Massachusetts General Hospital delays notifying 10,000 patients two months after data breach
Exploit: Unauthorized database access
Massachusetts General Hospital: The largest teaching hospital of Harvard Medical School
Risk to Small Business: 1.555 = Severe: Massachusetts General Hospital (MGH) has begun notifying patients of a data breach in two of the hospital’s computer programs. The event first occurred in June, but the hospital waited more than two months before notifying patients, significantly restricting their opportunity to take precautionary measures before the data is further misused. Now, MGH is incurring the cost of third-party security analysts, and they will be subjected to additional regulatory scrutiny because of the sensitive nature of their business.

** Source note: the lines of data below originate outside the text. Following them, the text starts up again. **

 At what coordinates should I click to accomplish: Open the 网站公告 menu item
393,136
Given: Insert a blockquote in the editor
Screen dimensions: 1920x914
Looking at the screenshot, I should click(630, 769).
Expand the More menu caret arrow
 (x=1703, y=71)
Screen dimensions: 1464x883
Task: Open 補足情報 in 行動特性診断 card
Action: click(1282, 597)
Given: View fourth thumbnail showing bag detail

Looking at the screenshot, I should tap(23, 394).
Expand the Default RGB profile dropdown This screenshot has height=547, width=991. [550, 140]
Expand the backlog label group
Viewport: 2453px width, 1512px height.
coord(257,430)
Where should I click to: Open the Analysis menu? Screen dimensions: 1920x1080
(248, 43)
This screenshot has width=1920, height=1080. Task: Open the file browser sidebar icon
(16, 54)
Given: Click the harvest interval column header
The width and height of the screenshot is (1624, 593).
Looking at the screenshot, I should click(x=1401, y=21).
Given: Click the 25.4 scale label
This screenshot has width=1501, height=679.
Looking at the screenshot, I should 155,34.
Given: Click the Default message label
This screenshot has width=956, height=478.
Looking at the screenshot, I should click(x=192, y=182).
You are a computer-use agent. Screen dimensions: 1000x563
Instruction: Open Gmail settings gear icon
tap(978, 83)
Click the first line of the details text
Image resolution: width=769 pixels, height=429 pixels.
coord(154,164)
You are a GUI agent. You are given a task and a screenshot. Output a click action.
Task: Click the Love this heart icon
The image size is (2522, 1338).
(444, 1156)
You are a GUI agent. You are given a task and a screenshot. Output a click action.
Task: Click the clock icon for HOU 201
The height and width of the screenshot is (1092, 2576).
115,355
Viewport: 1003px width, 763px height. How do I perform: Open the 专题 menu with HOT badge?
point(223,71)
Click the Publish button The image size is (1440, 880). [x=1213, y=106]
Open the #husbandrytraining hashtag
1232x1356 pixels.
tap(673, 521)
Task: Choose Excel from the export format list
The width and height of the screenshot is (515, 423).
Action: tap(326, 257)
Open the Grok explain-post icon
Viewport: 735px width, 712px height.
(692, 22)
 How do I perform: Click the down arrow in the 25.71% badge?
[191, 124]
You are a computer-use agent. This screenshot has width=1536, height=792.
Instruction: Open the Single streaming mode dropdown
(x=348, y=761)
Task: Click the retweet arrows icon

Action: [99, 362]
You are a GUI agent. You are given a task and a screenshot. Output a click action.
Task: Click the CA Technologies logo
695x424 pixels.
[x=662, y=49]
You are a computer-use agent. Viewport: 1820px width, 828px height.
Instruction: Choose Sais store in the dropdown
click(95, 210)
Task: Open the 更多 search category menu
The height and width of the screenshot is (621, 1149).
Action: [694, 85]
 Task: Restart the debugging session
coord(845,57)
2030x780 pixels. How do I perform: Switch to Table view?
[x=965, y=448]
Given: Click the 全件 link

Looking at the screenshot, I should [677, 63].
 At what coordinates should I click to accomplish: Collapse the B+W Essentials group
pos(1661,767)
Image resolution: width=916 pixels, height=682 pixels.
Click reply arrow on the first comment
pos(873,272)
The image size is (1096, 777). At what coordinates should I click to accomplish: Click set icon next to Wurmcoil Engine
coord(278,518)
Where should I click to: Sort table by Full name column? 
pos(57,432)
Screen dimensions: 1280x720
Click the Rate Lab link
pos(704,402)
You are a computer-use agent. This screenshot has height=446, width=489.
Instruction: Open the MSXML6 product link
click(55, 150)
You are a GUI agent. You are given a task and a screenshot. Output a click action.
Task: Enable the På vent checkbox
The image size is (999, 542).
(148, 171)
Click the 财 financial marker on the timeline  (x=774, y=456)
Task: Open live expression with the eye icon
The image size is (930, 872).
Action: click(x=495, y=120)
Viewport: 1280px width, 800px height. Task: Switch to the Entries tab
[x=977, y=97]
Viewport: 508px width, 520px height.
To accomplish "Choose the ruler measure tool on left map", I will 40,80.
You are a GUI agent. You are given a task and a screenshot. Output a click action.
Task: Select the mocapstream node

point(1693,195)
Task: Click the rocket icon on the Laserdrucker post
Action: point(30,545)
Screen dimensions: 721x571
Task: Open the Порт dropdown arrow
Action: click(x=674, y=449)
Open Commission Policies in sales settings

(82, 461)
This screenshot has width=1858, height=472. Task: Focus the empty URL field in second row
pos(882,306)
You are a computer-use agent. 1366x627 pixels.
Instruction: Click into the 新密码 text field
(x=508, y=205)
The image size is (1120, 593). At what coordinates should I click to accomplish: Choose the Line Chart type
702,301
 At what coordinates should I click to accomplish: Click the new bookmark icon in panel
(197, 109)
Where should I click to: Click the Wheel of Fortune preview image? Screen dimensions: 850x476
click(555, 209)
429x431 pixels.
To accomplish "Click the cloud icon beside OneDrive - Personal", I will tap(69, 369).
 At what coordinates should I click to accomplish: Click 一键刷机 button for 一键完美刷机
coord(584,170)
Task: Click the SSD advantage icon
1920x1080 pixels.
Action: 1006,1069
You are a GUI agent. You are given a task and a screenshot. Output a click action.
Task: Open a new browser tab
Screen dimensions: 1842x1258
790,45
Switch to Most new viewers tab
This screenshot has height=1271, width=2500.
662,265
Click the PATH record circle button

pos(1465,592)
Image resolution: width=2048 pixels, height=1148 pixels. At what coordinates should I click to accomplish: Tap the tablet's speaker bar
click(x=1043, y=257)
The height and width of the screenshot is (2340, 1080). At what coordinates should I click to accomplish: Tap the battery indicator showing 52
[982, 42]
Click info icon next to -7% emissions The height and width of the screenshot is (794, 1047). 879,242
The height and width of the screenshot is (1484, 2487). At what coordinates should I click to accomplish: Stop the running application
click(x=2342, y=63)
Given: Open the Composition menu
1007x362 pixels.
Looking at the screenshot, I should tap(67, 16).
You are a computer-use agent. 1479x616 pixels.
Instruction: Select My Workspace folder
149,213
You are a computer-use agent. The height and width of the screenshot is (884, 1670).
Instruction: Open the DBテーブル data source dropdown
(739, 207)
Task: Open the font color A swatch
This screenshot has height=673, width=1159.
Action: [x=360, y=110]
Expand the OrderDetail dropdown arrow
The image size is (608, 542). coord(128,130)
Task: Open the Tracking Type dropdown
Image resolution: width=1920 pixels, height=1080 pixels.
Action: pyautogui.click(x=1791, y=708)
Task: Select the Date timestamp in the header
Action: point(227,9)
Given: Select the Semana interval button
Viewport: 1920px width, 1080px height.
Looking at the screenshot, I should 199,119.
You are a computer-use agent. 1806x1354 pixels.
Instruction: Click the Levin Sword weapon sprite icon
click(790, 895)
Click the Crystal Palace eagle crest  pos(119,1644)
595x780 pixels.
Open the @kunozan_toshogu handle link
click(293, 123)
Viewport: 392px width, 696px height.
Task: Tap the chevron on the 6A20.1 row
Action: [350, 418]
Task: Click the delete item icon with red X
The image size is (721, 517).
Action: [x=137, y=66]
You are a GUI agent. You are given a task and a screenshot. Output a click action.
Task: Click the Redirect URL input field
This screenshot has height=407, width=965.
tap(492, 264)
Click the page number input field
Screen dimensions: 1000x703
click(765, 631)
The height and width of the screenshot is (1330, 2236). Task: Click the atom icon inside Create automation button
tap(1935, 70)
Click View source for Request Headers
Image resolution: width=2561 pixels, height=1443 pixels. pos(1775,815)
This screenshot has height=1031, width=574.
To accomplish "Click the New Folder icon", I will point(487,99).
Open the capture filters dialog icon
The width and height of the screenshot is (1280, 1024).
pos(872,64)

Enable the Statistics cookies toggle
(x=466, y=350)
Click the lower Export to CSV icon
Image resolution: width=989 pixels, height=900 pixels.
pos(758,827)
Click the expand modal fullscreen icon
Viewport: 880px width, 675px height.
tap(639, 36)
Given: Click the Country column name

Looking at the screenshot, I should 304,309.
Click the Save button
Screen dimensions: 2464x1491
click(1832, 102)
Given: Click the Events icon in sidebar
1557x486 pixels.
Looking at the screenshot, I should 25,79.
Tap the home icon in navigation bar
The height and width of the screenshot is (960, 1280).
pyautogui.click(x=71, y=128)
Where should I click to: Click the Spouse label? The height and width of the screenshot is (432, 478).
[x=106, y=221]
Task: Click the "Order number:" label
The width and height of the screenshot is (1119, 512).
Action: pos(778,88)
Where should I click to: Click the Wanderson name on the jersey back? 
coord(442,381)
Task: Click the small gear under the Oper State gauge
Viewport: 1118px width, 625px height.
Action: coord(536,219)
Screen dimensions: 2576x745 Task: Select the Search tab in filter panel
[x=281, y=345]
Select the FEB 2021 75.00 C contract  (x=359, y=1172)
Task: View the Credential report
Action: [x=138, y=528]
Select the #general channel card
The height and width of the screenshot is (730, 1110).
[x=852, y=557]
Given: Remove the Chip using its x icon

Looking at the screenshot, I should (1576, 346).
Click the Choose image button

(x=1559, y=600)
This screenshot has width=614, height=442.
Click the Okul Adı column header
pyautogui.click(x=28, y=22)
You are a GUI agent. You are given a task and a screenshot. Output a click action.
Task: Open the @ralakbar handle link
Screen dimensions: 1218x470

Individual Risk: 2.428 = Severe: The data breach exposed personal information for patients participating in select clinical trials. The information includes patient names, dates of birth, medical record numbers, and medical histories. However, Social Security numbers and financial data was not exposed to hackers. Despite the elongated timeframe, those impacted by the breach should review their accounts for suspicious activity, and they should enroll in identity monitoring services to ensure their information’s security moving forward.
Customers Impacted: 10,000
How it Could Affect Your Customers’ Business: Especially for businesses operating in highly-regulated industries, protecting personal information is of the utmost importance. However, when a mistake is made, every business needs to supportive resources in place to hasten a full recovery and to begin repairing the intense reputational damage that accompanies a cybersecurity incident. In doing so, companies protect their customers, which could make a big difference when securing their loyalty in the future..
Risk Levels:
1 - 1.5 = Extreme Risk
1.51 - 2.49 = Severe Risk
2.5 - 3 = Moderate Risk
*The risk score is calculated using a formula that considers a wide range of factors related to the assessed breach.